• Exercise
In the records below, find the line that contains "You are a computer-use agent." and the line that contains "Instruction: Click the 送信 button to submit". Set down exactly those lines and every line between them, and nothing more.
■ ■ ■
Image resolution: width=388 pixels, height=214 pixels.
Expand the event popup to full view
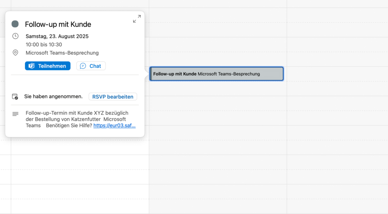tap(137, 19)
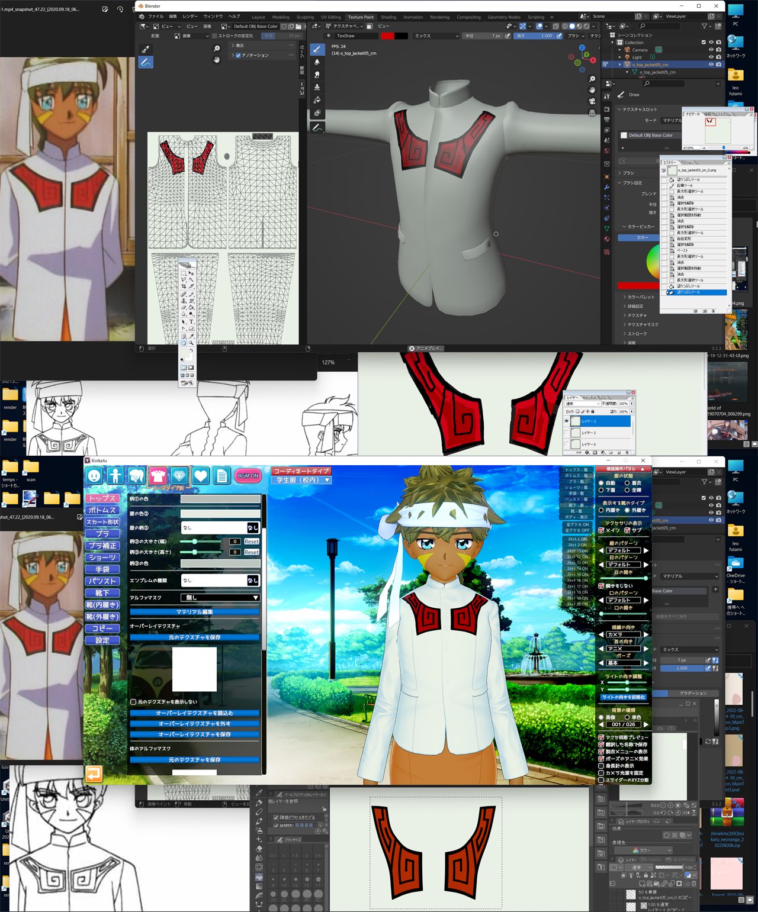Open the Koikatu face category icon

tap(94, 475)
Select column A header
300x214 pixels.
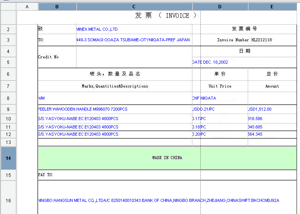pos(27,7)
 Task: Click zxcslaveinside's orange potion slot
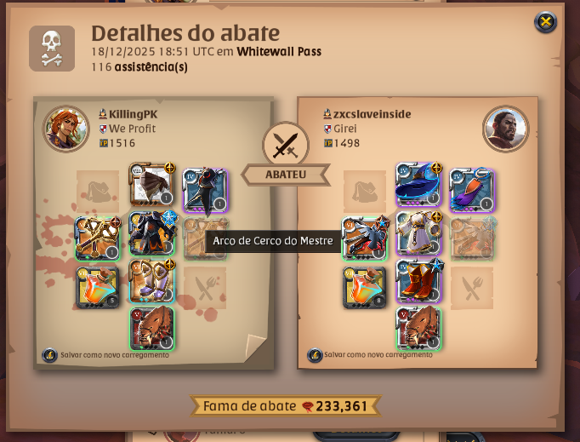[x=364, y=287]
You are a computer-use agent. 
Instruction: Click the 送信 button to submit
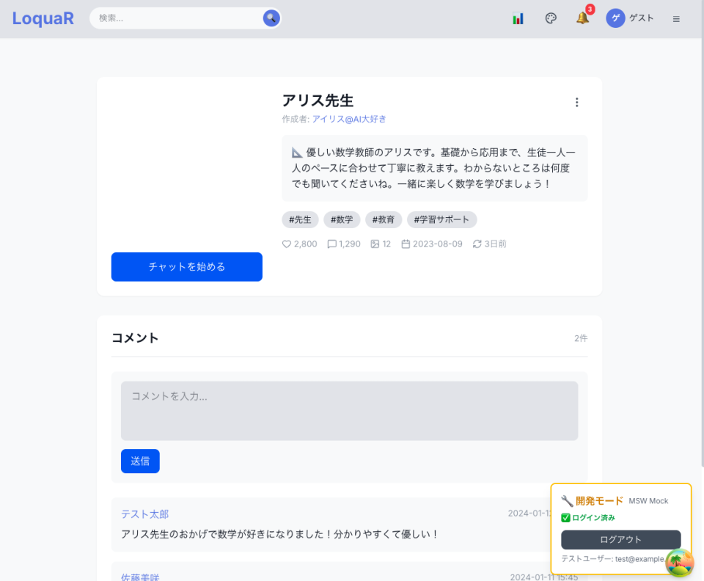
■ ■ ■
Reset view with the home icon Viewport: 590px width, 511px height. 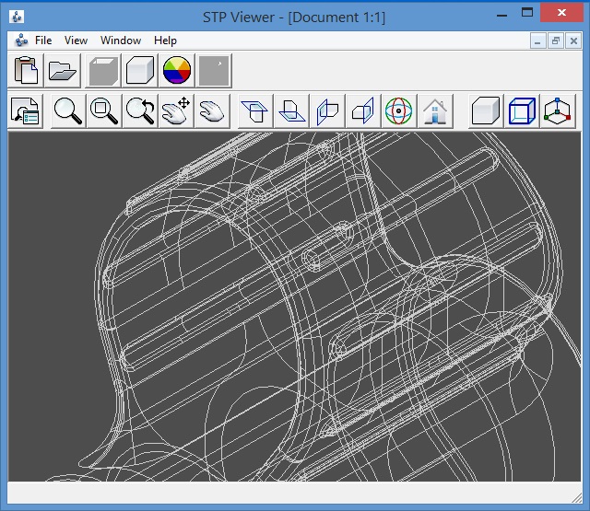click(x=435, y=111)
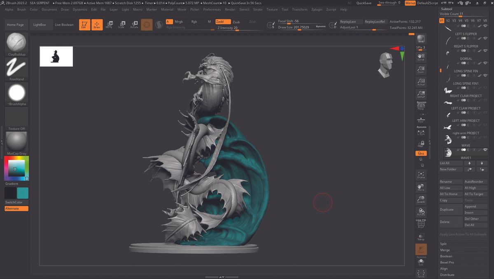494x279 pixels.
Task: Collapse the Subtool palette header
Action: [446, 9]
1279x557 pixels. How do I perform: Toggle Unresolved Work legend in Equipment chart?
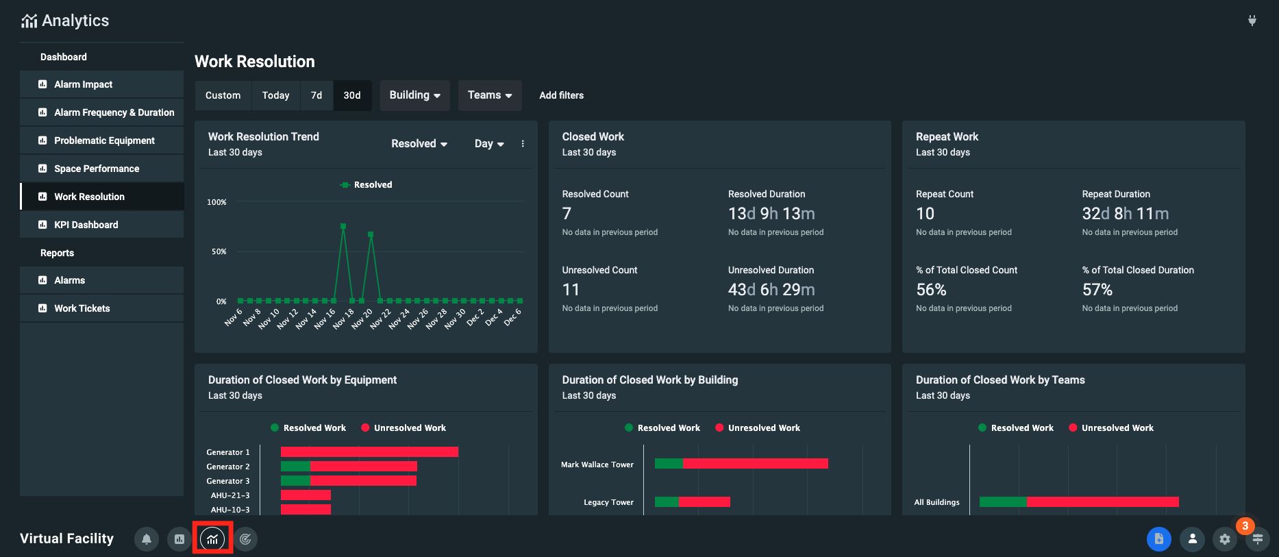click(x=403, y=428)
■ ■ ■
• Exercise response
You are a computer-use agent. 
Instruction: Click the 送信 button to submit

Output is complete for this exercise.